Muara Teweh – Dinas Tenaga Kerja, Transmigrasi, Koperasi, dan UKM (Disnakertranskop-UKM) Kabupaten Barito Utara menggelar Sosialisasi Budidaya Ikan Air Tawar Tahun 2025 di Aula Disnakertranskop-UKM, Rabu (12/11). Kegiatan ini dibuka oleh Kepala Disnakertranskop-UKM, M. Mastur, dan diikuti para pejabat dinas, narasumber, serta peserta dari sejumlah desa eks transmigrasi di wilayah setempat.
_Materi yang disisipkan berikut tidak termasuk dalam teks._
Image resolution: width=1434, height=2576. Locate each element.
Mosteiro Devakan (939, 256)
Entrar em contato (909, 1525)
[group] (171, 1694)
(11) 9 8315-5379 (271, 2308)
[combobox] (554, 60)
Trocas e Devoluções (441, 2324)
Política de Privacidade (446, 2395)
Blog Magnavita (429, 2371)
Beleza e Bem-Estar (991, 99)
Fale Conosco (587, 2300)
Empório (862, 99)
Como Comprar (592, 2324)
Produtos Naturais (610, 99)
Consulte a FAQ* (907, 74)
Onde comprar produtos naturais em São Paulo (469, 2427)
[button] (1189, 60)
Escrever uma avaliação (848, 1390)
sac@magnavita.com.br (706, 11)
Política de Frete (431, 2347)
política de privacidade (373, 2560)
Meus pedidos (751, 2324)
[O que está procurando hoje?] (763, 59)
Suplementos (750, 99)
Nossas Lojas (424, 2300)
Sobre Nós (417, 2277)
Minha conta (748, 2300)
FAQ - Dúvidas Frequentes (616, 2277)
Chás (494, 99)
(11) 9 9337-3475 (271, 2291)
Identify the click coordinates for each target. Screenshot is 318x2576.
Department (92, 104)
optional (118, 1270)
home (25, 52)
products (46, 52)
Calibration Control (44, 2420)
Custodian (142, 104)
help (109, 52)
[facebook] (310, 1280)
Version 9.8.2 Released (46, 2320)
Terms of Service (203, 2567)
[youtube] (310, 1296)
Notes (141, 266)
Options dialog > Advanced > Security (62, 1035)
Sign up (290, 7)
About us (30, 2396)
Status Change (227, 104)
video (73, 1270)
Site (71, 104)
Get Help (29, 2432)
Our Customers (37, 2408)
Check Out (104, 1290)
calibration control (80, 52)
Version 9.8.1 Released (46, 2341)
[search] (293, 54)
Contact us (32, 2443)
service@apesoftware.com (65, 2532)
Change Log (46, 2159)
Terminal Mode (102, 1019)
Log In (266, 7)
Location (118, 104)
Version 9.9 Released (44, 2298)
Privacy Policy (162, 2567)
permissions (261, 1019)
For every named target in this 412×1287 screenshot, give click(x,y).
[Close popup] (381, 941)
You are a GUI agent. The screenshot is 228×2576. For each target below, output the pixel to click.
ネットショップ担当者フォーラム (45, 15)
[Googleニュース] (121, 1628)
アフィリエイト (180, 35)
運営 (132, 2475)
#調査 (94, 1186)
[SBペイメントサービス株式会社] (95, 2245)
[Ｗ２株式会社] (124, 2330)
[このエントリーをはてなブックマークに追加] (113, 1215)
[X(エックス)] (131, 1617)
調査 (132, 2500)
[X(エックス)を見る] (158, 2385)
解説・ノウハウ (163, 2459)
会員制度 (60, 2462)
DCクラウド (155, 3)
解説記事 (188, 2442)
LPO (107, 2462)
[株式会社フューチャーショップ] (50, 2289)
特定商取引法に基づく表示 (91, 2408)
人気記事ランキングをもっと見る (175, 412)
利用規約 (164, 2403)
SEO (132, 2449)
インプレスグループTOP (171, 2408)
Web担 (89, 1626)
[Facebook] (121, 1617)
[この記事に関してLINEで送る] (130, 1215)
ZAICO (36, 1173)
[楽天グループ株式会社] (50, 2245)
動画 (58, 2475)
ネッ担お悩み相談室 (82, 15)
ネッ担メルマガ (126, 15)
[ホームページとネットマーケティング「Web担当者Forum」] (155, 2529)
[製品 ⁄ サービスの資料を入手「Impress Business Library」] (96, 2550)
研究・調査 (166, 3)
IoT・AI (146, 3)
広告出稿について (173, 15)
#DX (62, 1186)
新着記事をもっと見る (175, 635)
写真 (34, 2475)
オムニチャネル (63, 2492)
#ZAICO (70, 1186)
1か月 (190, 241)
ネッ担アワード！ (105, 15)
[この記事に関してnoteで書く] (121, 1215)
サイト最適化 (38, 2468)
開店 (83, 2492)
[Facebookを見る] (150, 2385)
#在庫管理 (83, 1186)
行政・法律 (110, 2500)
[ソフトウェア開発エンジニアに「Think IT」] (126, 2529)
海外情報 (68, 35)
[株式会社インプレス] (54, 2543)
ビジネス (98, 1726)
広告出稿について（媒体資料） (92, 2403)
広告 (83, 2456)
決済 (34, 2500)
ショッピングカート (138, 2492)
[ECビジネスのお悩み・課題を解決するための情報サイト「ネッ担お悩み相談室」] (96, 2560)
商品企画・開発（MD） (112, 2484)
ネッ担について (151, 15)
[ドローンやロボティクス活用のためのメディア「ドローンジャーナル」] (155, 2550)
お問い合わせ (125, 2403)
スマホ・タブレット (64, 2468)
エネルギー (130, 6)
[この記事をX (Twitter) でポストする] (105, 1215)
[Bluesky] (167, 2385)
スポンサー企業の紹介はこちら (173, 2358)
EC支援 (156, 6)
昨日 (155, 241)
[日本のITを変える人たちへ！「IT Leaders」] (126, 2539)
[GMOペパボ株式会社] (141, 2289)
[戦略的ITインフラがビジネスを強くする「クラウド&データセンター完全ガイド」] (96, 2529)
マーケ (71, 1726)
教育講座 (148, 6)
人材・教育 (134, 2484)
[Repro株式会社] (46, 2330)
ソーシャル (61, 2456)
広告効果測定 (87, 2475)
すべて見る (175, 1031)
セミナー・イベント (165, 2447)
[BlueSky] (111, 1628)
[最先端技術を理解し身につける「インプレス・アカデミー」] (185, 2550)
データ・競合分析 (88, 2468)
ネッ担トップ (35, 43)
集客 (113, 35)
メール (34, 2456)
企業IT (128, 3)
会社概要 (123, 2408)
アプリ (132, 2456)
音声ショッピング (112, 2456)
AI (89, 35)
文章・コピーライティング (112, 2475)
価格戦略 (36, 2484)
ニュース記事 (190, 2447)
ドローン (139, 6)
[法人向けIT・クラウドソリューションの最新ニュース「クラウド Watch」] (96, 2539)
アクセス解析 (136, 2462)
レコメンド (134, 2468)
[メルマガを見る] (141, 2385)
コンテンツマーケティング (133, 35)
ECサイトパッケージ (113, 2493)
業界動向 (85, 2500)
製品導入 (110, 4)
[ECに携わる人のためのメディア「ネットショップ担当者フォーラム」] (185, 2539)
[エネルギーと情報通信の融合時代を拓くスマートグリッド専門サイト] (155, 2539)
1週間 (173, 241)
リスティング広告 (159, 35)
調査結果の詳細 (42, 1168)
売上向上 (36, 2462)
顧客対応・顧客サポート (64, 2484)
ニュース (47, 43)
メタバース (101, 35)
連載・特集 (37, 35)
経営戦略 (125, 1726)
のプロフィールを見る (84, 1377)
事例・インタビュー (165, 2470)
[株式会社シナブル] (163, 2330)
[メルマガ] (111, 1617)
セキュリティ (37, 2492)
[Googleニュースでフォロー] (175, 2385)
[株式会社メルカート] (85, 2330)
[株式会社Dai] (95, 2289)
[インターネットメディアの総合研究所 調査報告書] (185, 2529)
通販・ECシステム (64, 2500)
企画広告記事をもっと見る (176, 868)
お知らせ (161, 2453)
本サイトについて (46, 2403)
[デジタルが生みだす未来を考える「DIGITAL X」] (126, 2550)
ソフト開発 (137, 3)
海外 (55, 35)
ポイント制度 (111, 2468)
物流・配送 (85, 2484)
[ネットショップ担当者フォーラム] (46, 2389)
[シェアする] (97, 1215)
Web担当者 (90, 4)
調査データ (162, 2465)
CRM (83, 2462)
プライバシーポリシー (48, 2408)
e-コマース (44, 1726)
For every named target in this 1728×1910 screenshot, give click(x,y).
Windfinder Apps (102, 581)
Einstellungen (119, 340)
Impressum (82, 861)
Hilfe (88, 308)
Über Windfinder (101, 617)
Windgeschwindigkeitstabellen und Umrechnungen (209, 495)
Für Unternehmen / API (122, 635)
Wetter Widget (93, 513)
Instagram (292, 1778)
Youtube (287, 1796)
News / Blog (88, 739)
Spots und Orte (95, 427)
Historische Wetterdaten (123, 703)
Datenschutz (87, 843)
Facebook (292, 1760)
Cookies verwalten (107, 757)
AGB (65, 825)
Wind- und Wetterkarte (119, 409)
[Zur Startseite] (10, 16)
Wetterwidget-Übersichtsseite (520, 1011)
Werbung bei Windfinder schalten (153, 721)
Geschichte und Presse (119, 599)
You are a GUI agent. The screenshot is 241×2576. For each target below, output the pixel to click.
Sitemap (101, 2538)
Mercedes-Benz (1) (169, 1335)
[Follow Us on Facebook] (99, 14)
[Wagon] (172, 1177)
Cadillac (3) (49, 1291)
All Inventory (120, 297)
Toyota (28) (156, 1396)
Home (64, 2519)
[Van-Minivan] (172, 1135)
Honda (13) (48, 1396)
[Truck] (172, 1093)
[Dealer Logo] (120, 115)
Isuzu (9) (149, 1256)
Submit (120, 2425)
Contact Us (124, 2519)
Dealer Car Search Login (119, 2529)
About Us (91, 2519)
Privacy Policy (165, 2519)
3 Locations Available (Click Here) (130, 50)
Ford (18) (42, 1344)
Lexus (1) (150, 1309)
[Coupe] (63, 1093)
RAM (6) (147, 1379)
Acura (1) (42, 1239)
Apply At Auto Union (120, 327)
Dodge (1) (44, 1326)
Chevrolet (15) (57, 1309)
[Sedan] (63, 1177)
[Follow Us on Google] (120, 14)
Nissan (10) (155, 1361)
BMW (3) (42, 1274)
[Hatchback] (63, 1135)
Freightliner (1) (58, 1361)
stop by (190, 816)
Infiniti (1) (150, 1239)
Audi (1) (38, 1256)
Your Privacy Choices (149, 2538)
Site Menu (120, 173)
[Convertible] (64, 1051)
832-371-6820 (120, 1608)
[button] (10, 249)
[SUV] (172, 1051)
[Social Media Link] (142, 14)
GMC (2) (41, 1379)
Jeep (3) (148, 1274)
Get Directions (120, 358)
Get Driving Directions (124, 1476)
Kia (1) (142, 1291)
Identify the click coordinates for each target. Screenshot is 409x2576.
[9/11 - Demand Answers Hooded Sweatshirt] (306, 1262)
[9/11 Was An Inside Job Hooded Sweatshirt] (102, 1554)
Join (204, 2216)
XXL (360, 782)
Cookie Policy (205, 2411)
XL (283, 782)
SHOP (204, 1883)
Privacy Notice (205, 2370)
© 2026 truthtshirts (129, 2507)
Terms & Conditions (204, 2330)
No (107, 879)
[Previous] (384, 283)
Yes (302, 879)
Kabid Transmigrasi yang juga ketua panitia, Hj. Herni Susanti, SE., MAP, menyampaikan bahwa kegiatan ini merupakan langkah pemerintah daerah dalam memperkuat perekonomian masyarakat di kawasan eks transmigrasi. Menurutnya, budidaya ikan air tawar menjadi salah satu sektor yang mampu meningkatkan kemandirian ekonomi dan membuka peluang usaha baru bagi warga.
“Budidaya ikan adalah strategi penting untuk mendorong kemandirian, mengurangi ketergantungan, sekaligus menciptakan lapangan kerja baru,” ujar Herni dalam laporannya.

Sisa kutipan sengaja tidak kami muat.